(Stored records)
▼

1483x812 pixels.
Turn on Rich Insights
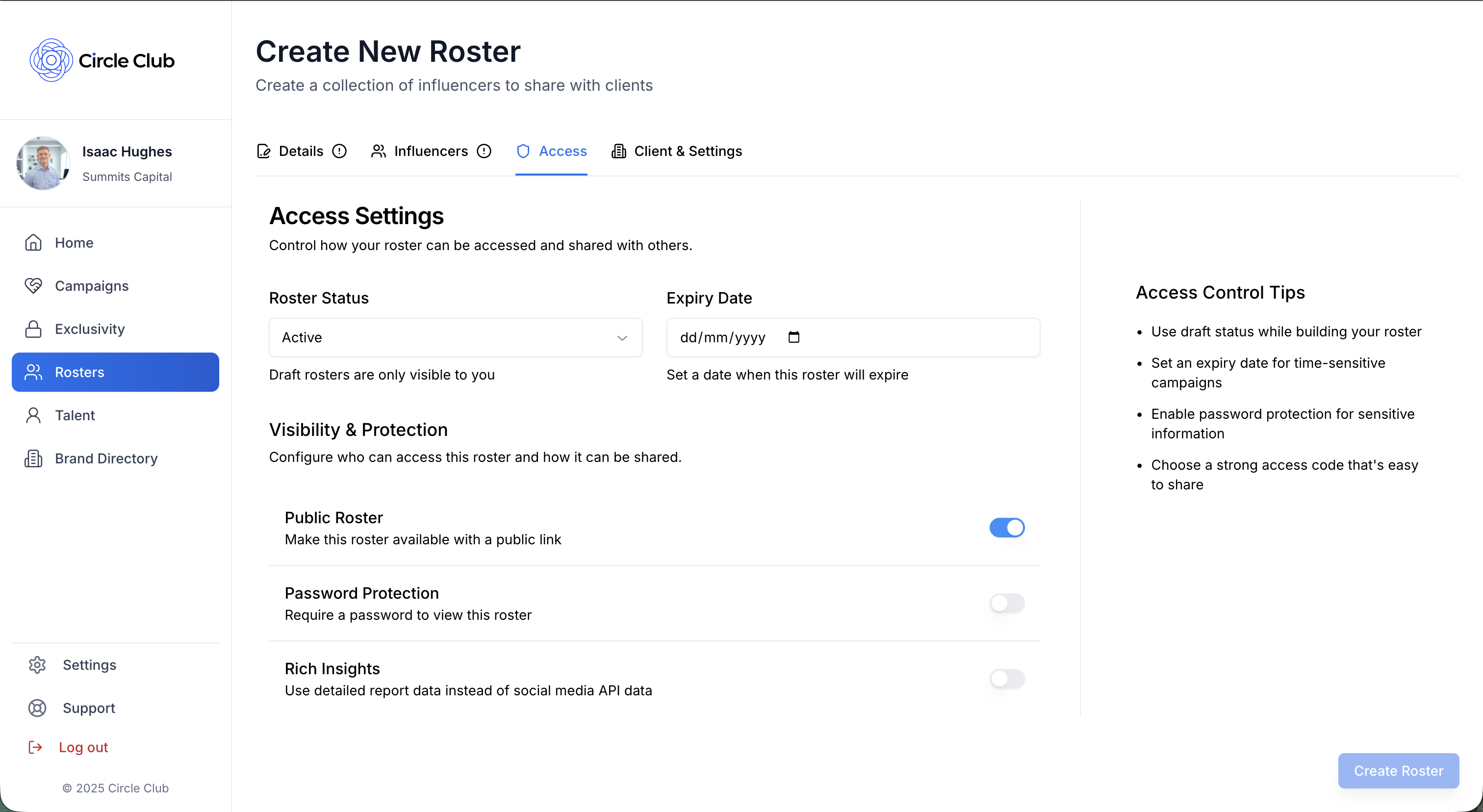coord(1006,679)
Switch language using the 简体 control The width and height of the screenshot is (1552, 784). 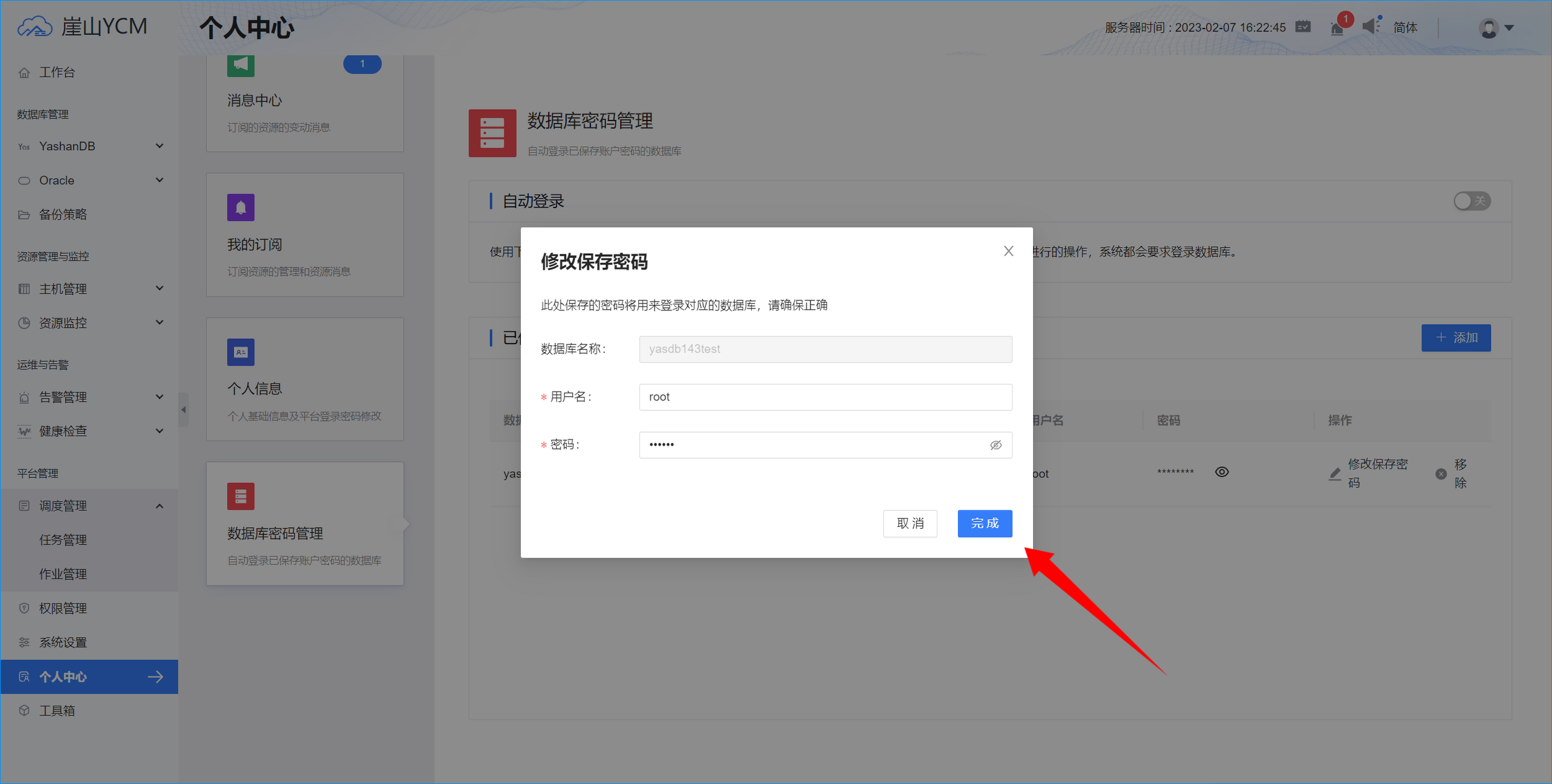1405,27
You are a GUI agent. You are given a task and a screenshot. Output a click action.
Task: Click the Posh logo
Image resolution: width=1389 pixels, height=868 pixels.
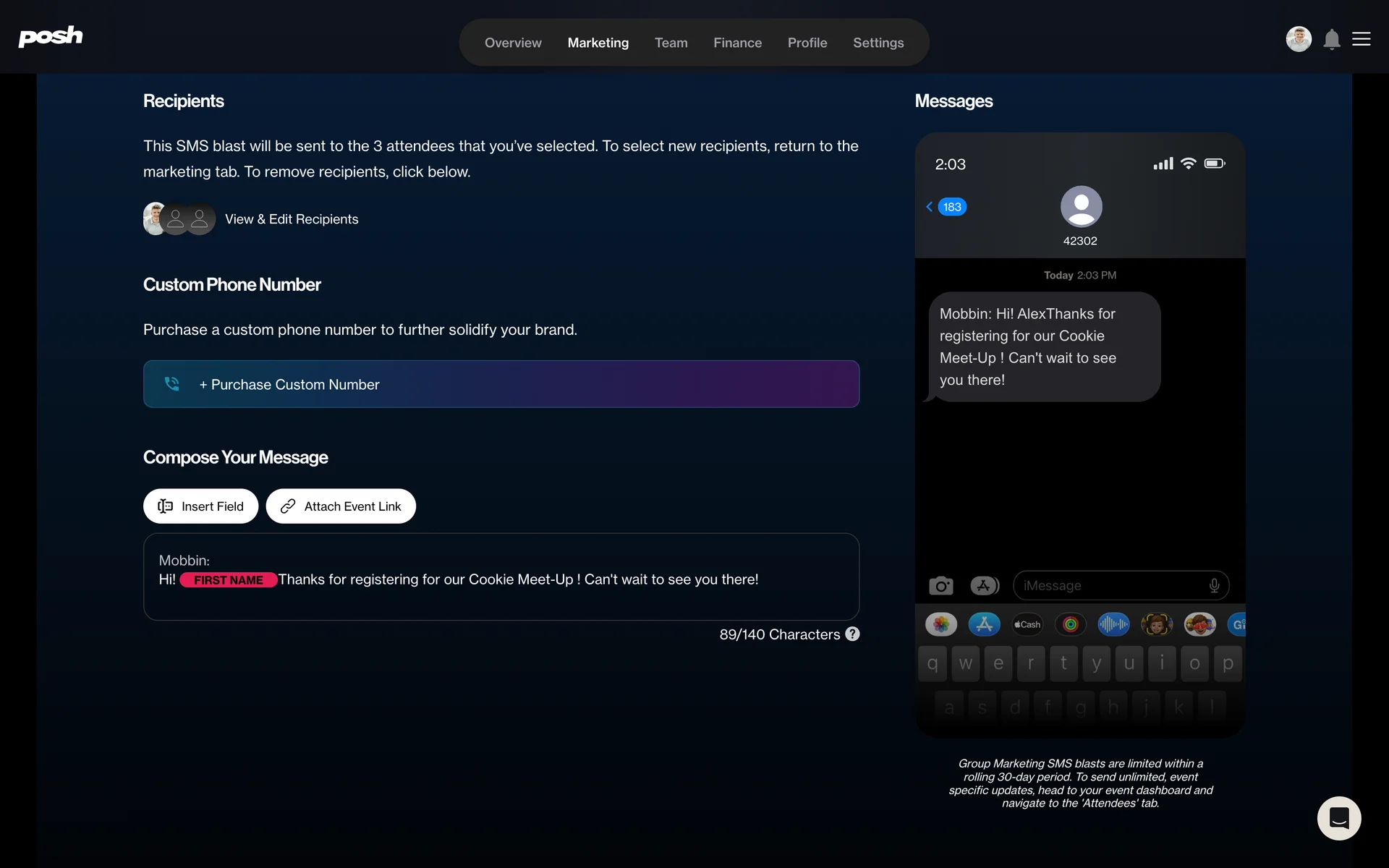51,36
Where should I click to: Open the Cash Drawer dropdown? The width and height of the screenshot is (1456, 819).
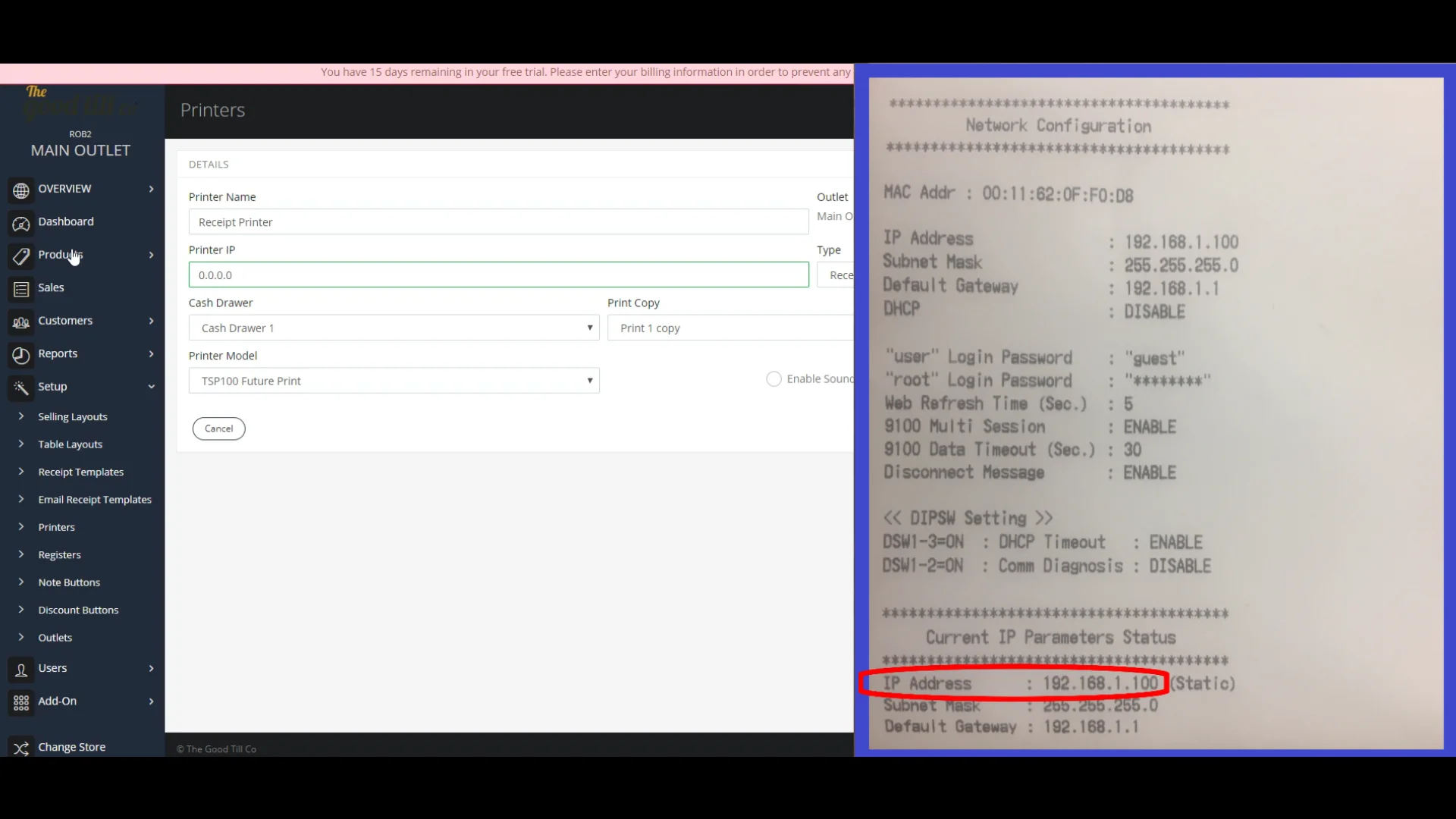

▲

*What is needed*
Starting at the line that contains "You are a GUI", reproduce each line exactly through the end of the entries above, leaving every picture out.

*Result of the exercise*
You are a GUI agent. You are given a task and a screenshot. Output a click action.
Task: Click the Posh logo
Image resolution: width=1389 pixels, height=868 pixels.
51,36
Where should I click to: Open the Cash Drawer dropdown? The width and height of the screenshot is (1456, 819).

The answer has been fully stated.